***** Selected passage

How often did you listen to your mother when you were a teenager? These days I find myself remembering more and more of my mother’s wisdom and common sense and especially her health and beauty tips. Obviously I ignored her completely back then but now I think she was a pool of knowledge that I’d love to tap again if I only could. Sadly, she’s no longer with me, but I’d like to share some of her best tips – I wonder if you’ll recognise any of them?
#1. Skin care
I know this goes without saying but we only get one skin which we wear every day. We all know how important it is to cleanse and moisturise our faces and some of us may have a more intensive regime with toners, exfoliators, masks, etc. But skincare also extends to our whole body. My mother swore by Palmer’s Cocoa Butter but I’m more of an essential oils girl and I love the L’Occitane * body care range for their gorgeous feel-good products. If you follow me on Instagram, you’ll have seen how thrilled I was to get their Easter egg from my friend, full of my absolute favourite Almond products. This stuff smells so good and works so well that even my husband has been known to pinch it!
#2. Neck and décolletage
When I watched my mother moisturise her face, she always extended her routine to include her neck and chest as well. So simple, so easy, so important. So that’s why she never had a turkey neck or crepey décolletage.
Like skin, we wear our hair every day so it makes sense to invest in it. Shampoos and treatments aside, once you find a hairdresser that listens to you, understands your hair, cuts it to suit you, and does what you ask, keep them. Follow them wherever they go if you have to. This is particularly poignant for me because in the latter stages of chemotherapy my mother lost most of her gorgeous black hair and had to have a wig. Her hairdresser was wonderful, and if you didn’t know it was a wig, you wouldn’t know, if that makes sense?

**********

**What to produce**:
Carry on the piece on a mother's beauty tips from the point where it stops. The material after this point is separate from the piece on a mother's beauty tips.

***** Stored data

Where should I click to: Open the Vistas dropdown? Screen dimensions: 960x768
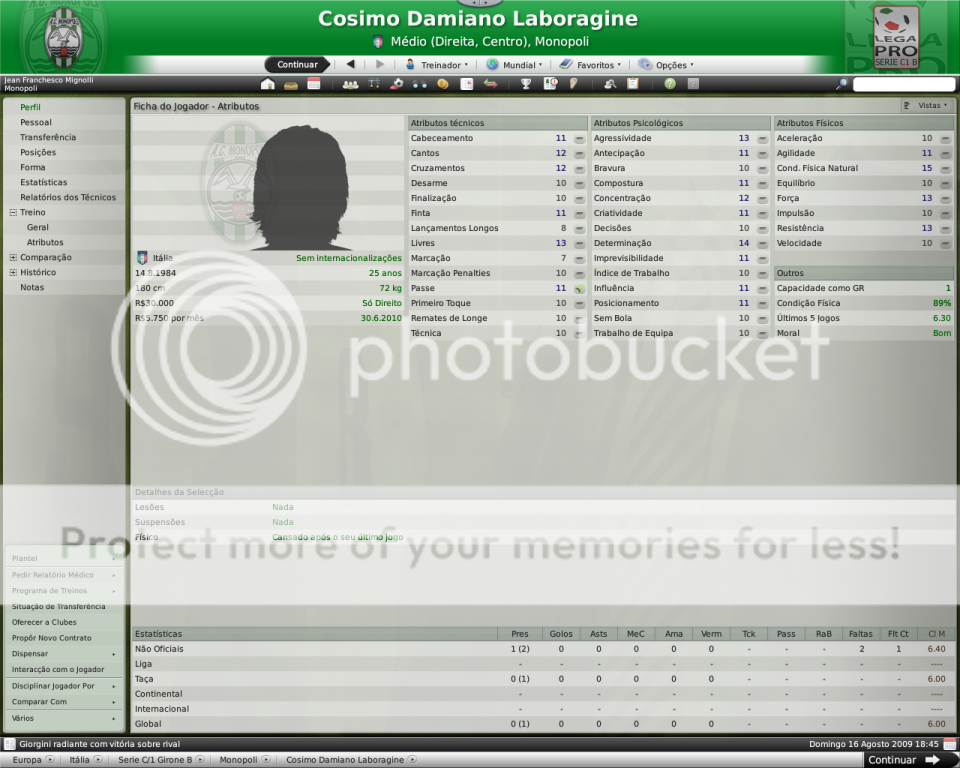coord(925,105)
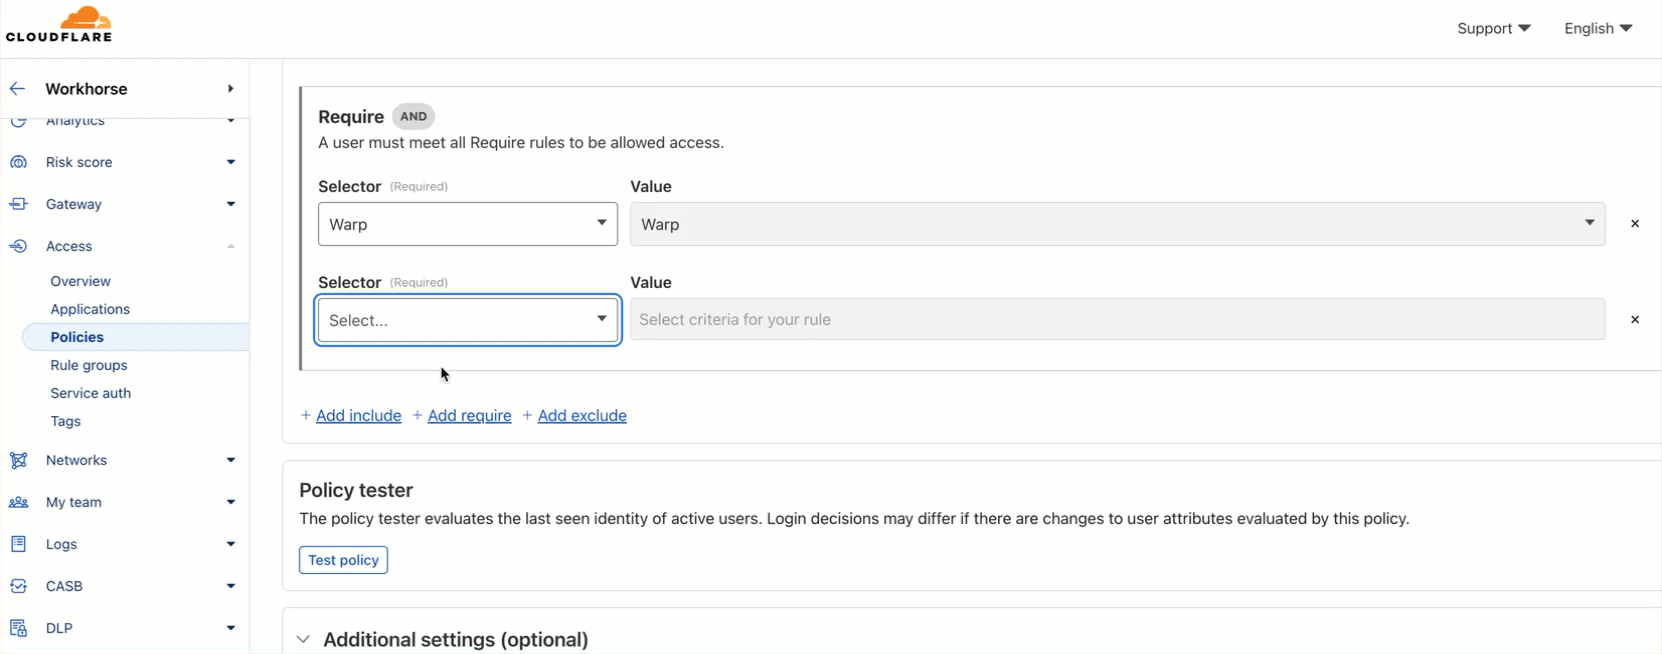Open the Warp selector dropdown
Screen dimensions: 1662x654
coord(467,224)
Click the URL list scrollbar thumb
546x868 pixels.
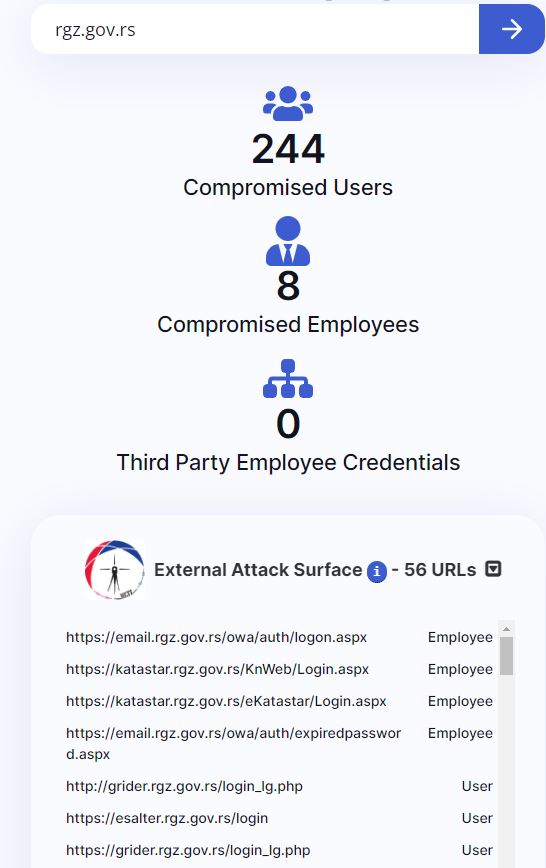506,655
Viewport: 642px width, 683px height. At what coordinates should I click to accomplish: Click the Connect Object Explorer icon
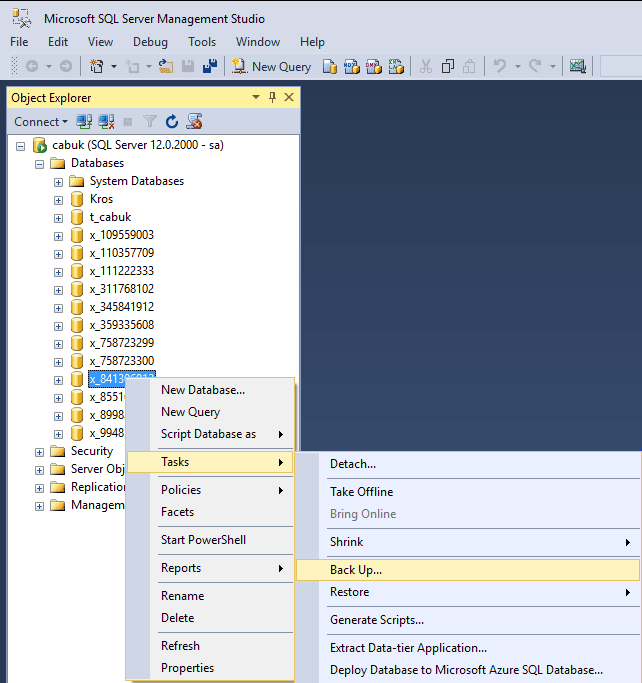coord(85,122)
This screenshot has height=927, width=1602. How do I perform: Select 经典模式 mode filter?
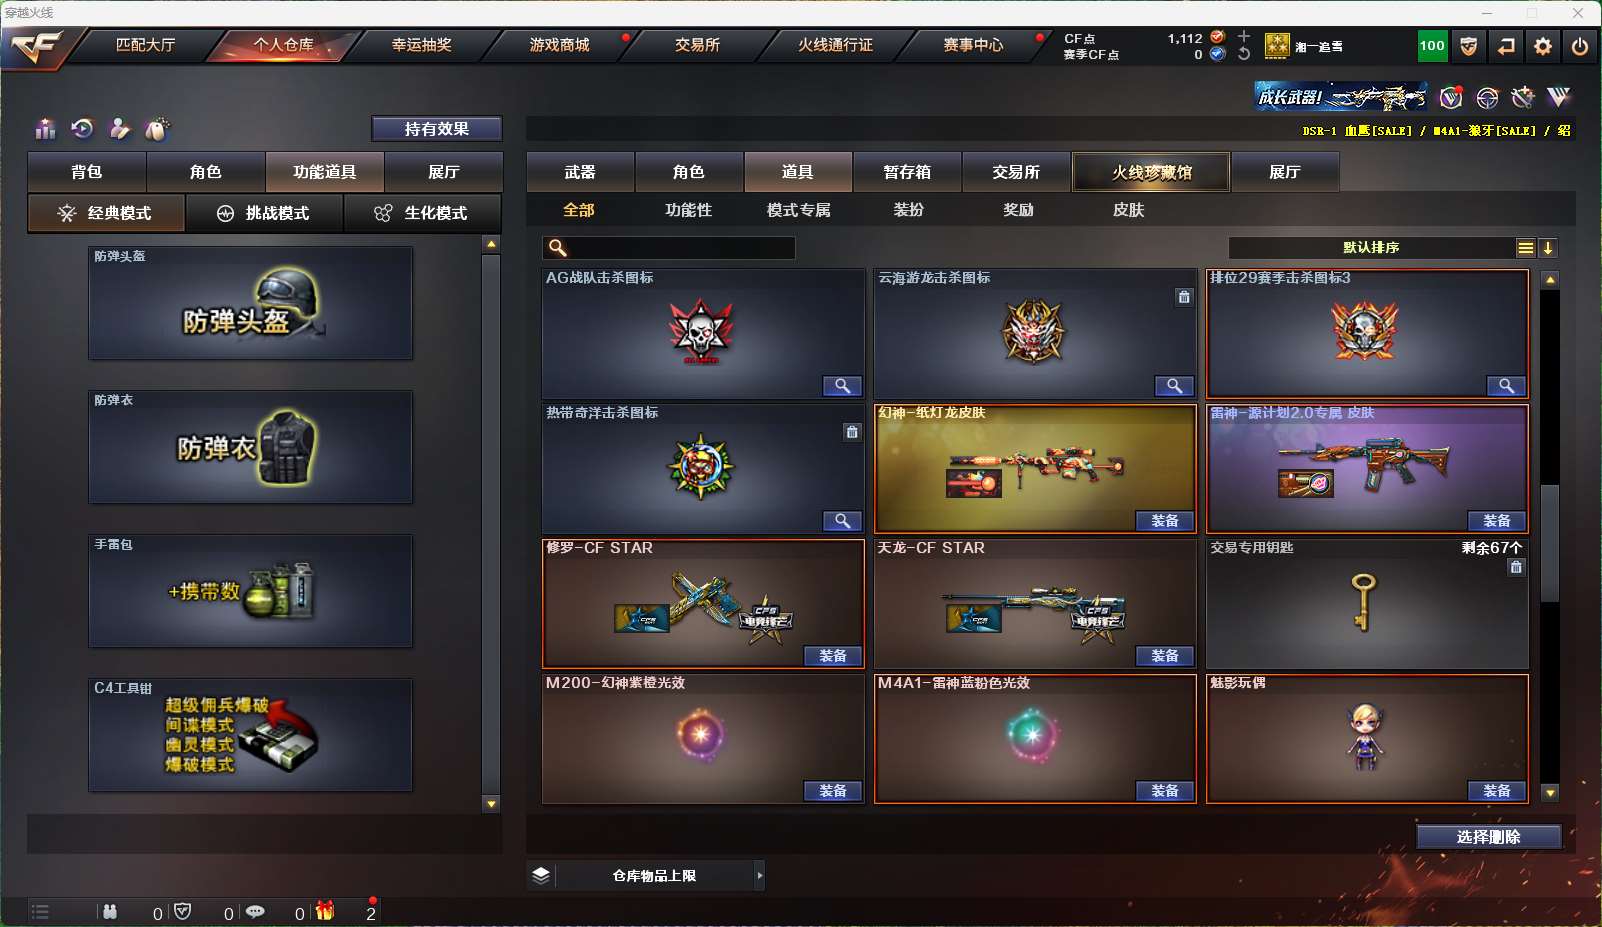(106, 213)
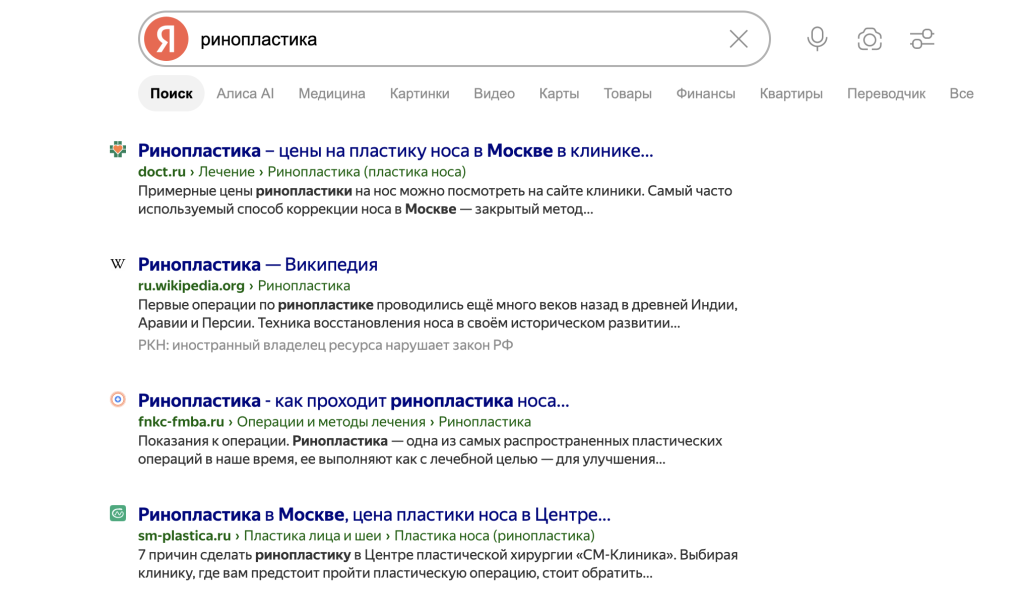Open image search via camera icon
The width and height of the screenshot is (1024, 616).
pos(869,39)
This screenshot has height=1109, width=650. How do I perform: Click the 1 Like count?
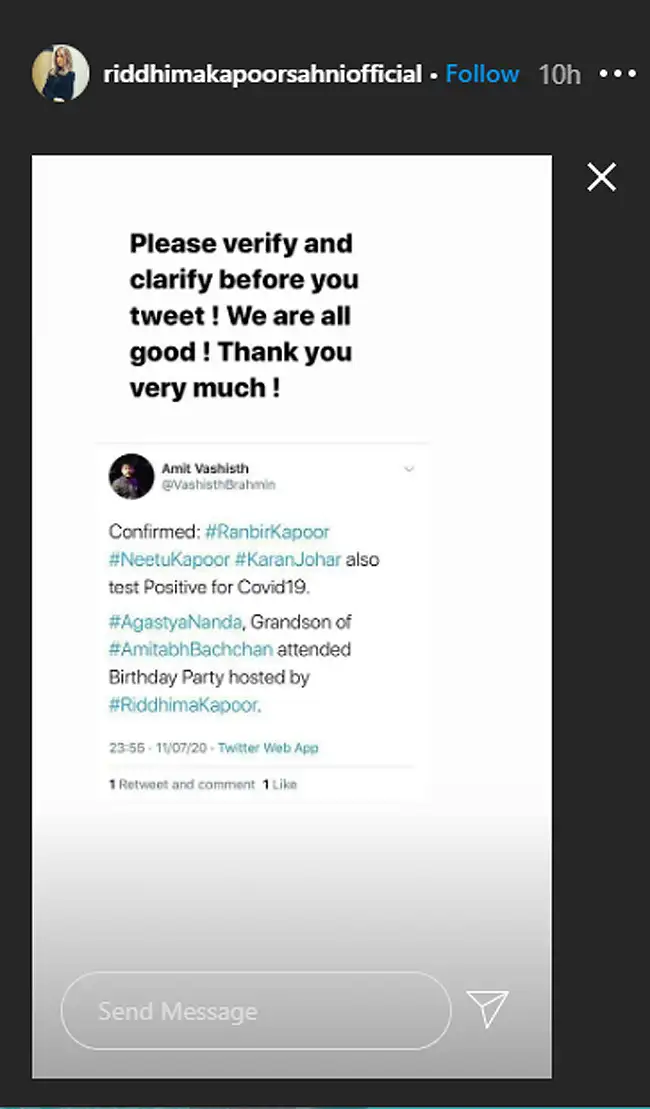(280, 785)
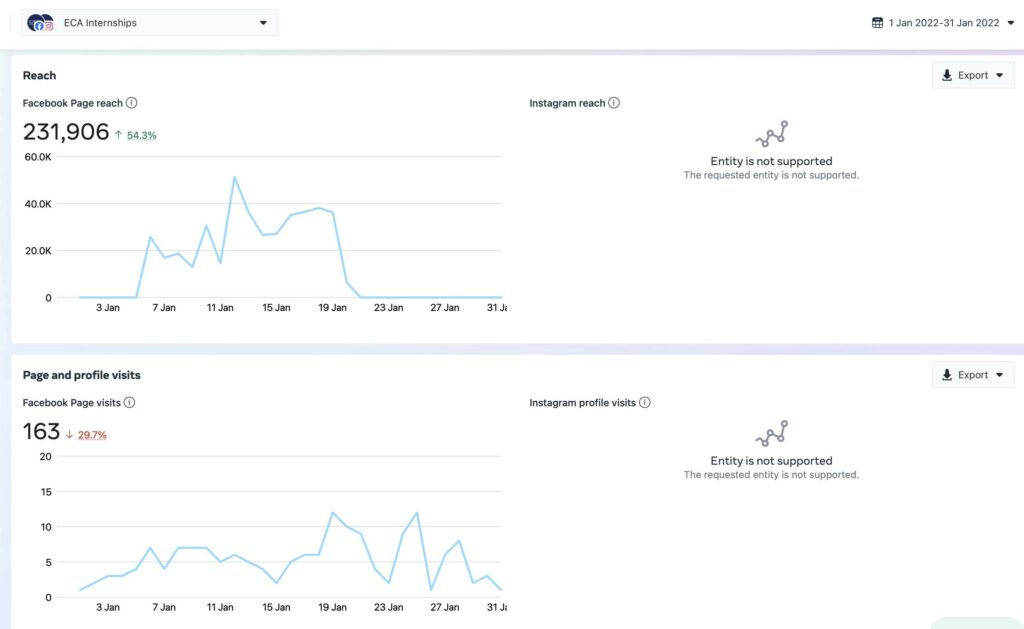The height and width of the screenshot is (629, 1024).
Task: Expand the Export dropdown in Reach section
Action: [998, 75]
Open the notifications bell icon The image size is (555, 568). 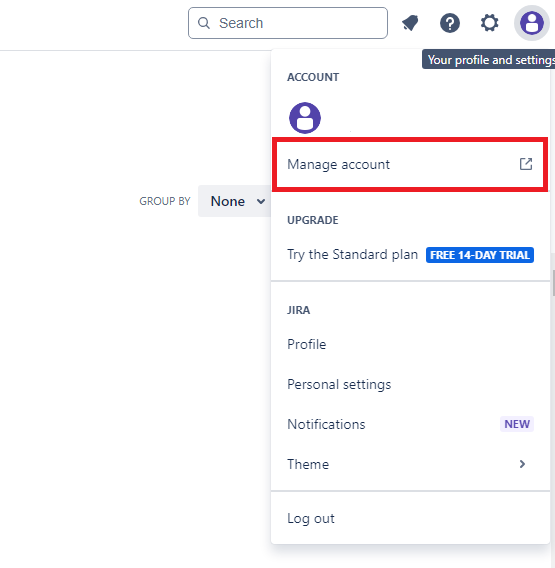(410, 23)
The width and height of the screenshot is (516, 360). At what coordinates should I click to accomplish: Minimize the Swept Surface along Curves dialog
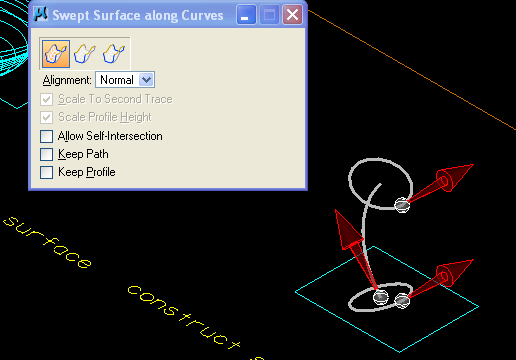coord(246,15)
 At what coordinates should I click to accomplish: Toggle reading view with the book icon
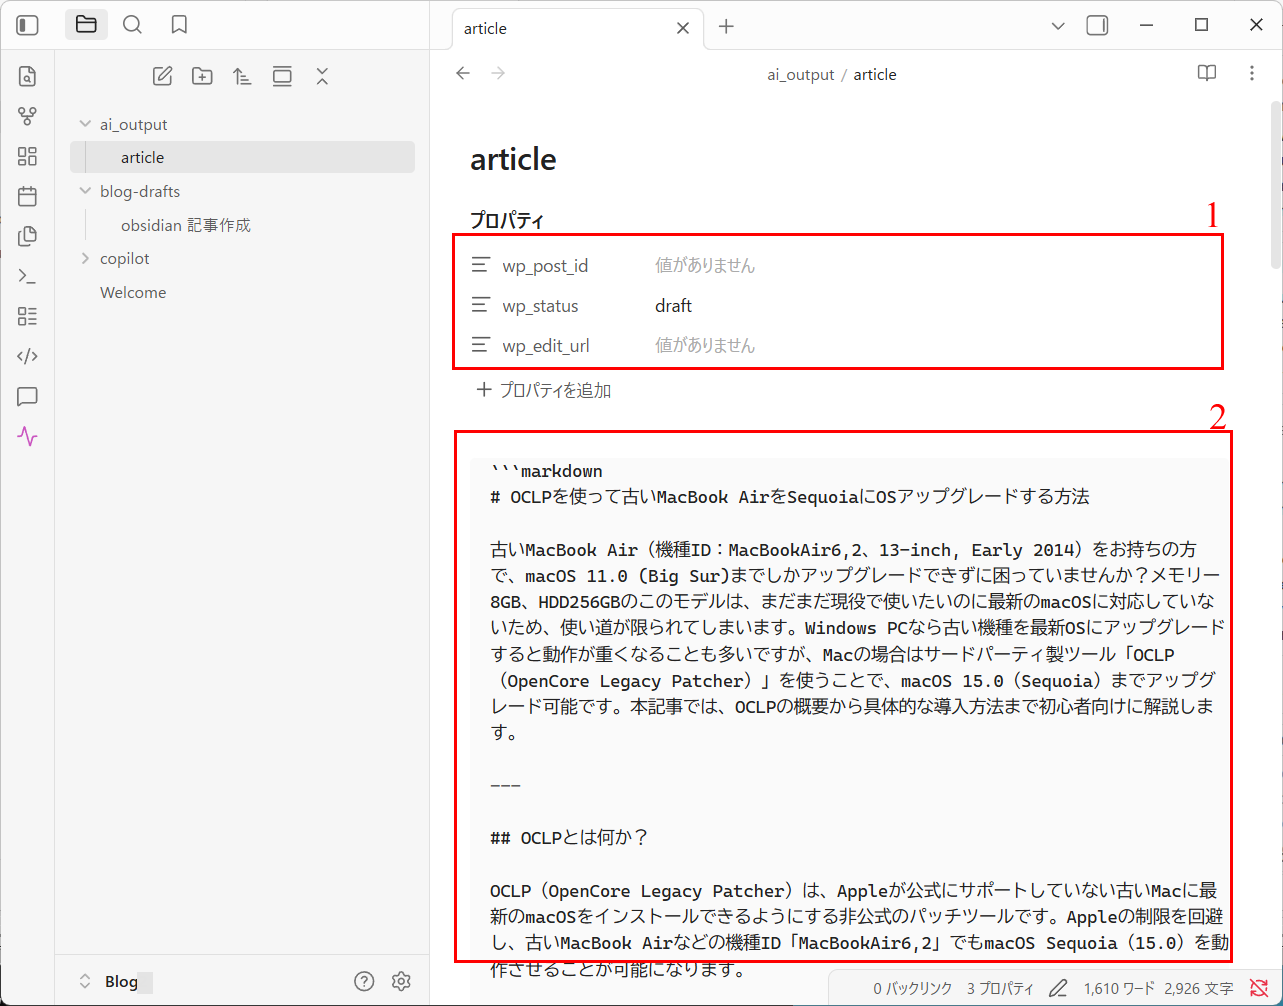coord(1206,73)
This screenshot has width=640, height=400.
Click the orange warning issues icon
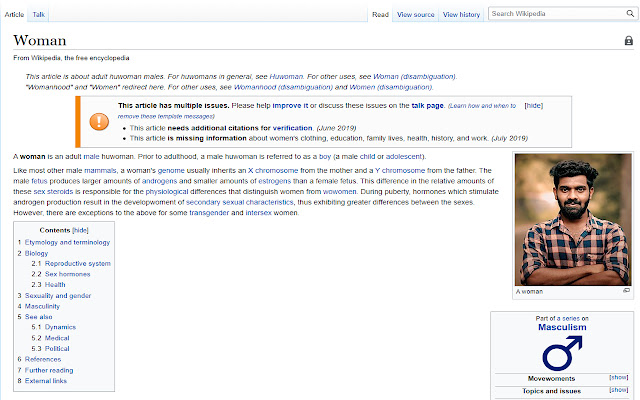click(x=100, y=121)
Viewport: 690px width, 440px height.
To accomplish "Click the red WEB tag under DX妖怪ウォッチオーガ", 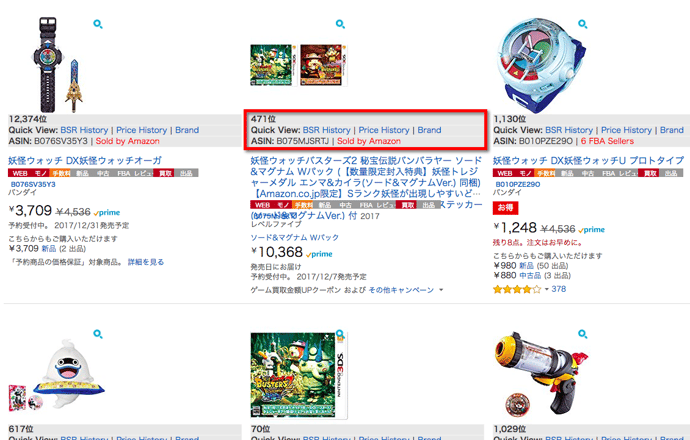I will (x=20, y=173).
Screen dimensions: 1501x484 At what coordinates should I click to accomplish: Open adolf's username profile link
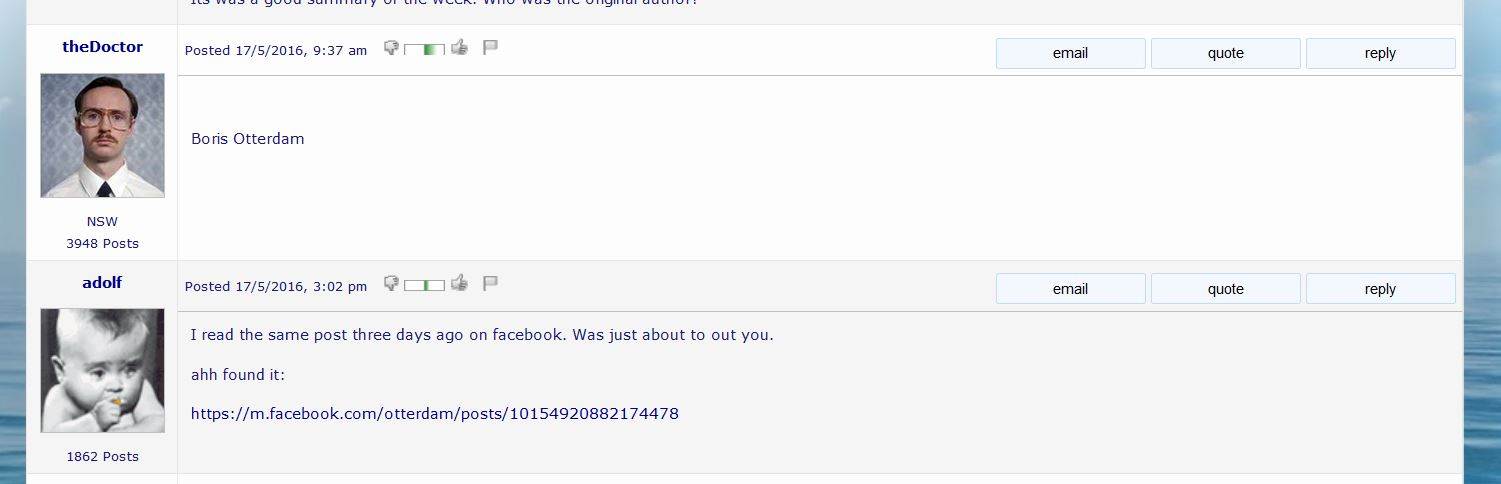pos(102,283)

**********

**Reply to the task**:
Most of us may be good about moisturising our faces and necks but in fact it’s the hands that are the biggest giveaway of age. Her tip was to use hand cream at least once a day. As a keen if clueless gardener, I now do the same and then some. I have hand cream by the kitchen sink, on my bedside table, in the bathroom, in my handbag, even in the car, so if I’m stuck in traffic I can quickly apply some while I’m waiting. Every little really does help!
My mother had the most beautifully manicured nails and wore polish every day. How she managed this when she was a gardener too I have no idea, and this is one of the (many) things I would love to ask her. My nails are dreadful but my cuticles are not so bad. Her tip was to push her cuticles back every time she sat down to watch the news headlines. Doing it every day means they don’t get a chance to become too thick and overgrown.
#6. Make up
I used to love watching my mother apply her make up. She used foundation (a very light coverage), mascara, and lipstick. That was it. And she always looked elegant, groomed, and stylish. I need a lot more than that (or I think I do) but she was always an advocate of finding what works for you and sticking to it. Not being swayed by the latest trends, just keeping it simple. It’s something I aspire to – although my current make up bag certainly doesn’t reflect that!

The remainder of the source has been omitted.